PROBLEM DETAILS: In the records below, begin at the line containing "December 2018 (231, 1097)" and end at the line containing "January 2022 (227, 647)"; quote every line in that span exactly, including both boundary lines, and no others.

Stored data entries
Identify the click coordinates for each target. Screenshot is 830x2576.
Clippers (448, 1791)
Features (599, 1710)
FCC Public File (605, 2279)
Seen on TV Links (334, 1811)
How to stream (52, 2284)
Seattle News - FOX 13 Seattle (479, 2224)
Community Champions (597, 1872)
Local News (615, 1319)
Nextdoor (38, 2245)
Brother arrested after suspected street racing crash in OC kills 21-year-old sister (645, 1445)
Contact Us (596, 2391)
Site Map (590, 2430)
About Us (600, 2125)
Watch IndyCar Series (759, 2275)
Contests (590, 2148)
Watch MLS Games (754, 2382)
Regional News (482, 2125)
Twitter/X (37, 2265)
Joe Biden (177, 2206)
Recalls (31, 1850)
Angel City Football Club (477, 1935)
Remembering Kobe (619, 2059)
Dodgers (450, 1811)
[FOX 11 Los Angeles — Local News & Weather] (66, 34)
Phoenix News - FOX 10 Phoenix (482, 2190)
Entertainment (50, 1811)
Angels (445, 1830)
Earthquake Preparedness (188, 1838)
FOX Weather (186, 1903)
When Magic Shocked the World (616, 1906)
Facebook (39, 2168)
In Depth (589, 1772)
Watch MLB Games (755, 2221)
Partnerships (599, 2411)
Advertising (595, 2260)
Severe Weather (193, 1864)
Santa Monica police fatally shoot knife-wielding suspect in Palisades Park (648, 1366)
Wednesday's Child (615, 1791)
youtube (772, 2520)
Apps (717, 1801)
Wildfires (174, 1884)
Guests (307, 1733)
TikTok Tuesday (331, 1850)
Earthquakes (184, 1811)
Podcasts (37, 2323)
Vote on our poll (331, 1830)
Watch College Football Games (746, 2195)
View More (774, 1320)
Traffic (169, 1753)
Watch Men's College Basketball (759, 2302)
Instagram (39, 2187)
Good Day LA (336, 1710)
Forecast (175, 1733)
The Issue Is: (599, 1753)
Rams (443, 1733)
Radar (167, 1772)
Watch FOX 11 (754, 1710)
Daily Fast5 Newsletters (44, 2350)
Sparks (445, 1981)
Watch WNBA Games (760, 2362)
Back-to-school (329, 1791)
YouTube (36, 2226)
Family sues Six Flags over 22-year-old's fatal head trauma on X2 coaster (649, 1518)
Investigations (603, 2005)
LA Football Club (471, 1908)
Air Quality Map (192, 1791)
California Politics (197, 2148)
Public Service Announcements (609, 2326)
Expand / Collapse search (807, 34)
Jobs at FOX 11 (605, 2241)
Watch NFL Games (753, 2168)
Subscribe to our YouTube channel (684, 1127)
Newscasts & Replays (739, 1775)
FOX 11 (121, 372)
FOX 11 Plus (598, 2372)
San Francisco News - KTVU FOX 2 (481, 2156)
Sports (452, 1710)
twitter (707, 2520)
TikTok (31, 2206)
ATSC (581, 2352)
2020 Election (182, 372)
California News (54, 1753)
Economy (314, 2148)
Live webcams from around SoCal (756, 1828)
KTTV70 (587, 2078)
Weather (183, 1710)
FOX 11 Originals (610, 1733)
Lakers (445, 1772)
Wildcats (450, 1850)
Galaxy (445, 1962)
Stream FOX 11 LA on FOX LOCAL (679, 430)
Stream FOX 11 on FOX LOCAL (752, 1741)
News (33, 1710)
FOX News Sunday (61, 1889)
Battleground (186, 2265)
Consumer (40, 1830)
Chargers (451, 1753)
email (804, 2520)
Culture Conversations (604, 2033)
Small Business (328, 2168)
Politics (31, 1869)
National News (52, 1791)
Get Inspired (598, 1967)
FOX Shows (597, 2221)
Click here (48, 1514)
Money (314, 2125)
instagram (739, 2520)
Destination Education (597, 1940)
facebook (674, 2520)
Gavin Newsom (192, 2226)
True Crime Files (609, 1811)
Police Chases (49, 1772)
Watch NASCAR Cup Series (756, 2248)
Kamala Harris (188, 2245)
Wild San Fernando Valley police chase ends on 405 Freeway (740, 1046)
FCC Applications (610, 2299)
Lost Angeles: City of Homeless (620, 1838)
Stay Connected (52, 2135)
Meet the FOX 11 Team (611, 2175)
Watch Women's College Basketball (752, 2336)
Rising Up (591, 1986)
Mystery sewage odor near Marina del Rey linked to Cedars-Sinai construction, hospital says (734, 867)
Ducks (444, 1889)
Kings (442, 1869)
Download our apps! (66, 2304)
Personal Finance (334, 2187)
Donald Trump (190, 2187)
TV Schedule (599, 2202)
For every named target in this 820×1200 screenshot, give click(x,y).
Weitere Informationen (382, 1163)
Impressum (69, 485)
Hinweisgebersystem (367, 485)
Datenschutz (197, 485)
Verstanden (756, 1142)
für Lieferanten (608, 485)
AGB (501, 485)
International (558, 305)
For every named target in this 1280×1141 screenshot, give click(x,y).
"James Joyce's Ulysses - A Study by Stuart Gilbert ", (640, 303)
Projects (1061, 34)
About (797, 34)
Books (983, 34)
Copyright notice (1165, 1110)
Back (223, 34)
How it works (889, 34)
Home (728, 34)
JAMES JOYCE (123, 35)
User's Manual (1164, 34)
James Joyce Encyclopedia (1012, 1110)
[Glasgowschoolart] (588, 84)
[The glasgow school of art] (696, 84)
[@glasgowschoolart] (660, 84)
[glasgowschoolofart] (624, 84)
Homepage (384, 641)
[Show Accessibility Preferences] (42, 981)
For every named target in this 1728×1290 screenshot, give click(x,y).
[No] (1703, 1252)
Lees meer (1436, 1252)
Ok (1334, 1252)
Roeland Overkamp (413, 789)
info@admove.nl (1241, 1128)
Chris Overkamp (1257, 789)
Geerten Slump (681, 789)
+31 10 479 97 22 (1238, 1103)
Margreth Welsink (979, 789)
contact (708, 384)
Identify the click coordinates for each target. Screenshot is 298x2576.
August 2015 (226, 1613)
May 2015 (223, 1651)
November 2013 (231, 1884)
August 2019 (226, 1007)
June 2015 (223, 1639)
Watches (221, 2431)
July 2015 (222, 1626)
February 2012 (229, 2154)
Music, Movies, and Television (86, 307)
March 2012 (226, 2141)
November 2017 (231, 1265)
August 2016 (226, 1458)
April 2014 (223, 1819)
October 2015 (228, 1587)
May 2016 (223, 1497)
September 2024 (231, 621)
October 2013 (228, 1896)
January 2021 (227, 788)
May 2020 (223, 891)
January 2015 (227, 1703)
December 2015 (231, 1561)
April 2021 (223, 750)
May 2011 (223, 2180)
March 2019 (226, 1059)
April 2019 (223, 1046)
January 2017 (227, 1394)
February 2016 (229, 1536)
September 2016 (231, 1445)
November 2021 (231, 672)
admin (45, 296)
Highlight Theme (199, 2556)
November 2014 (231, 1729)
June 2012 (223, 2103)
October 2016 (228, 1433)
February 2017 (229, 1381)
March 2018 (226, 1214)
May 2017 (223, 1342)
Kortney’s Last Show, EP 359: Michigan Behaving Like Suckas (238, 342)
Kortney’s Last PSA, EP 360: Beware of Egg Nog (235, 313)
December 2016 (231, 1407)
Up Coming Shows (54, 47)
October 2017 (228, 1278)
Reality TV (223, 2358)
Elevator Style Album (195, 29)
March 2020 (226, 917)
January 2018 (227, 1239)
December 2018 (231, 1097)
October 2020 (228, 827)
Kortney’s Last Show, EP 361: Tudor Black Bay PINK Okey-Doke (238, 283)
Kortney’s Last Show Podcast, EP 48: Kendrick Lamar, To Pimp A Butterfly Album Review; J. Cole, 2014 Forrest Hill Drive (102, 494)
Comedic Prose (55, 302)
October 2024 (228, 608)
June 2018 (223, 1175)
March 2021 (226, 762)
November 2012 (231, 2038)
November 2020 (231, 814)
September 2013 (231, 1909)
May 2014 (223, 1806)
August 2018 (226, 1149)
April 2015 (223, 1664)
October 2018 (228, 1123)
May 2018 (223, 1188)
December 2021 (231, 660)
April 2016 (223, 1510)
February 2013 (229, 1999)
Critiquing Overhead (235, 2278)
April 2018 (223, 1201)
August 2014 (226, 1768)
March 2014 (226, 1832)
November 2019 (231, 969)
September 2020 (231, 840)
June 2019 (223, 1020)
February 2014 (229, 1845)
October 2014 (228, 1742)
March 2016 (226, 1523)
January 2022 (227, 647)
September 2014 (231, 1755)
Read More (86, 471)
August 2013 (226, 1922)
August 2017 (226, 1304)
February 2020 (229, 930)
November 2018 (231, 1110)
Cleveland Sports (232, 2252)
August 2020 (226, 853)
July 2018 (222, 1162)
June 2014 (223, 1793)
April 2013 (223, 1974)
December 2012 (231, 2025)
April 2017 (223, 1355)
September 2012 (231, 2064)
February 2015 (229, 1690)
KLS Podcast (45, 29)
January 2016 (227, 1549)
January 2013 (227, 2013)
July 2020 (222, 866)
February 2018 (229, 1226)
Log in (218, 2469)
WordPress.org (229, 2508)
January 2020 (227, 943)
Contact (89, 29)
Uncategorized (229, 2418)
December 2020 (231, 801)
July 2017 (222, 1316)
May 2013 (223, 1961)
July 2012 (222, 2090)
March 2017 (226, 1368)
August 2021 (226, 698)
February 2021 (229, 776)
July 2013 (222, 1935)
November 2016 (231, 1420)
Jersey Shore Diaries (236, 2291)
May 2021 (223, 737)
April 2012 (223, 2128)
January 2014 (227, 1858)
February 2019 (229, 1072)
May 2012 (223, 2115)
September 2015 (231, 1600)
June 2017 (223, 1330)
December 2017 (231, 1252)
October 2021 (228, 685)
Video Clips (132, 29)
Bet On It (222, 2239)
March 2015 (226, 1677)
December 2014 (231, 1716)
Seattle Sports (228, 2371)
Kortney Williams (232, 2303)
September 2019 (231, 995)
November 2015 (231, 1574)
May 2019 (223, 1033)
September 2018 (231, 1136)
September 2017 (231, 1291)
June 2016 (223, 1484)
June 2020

ANSWER FOR THE TASK:
December 2018 (231, 1097)
October 2020 (228, 827)
Kortney’s Last Show, EP 361: Tudor Black Bay PINK Okey-Doke (238, 283)
Kortney’s Last Show Podcast, EP 48: Kendrick Lamar, To Pimp A Butterfly Album Review; J. Cole, 2014 Forrest Hill Drive (102, 494)
Comedic Prose (55, 302)
October 2024 (228, 608)
June 2018 (223, 1175)
March 2021 (226, 762)
November 2012 (231, 2038)
November 2020 (231, 814)
September 2013 (231, 1909)
May 2014 (223, 1806)
August 2018 (226, 1149)
April 2015 (223, 1664)
October 2018 (228, 1123)
May 2018 (223, 1188)
December 2021 (231, 660)
April 2016 (223, 1510)
February 2013 (229, 1999)
Critiquing Overhead (235, 2278)
April 2018 (223, 1201)
August 2014 (226, 1768)
March 2014 (226, 1832)
November 2019 (231, 969)
September 2020 (231, 840)
June 2019 (223, 1020)
February 2014 (229, 1845)
October 2014 (228, 1742)
March 2016 (226, 1523)
January 2022 (227, 647)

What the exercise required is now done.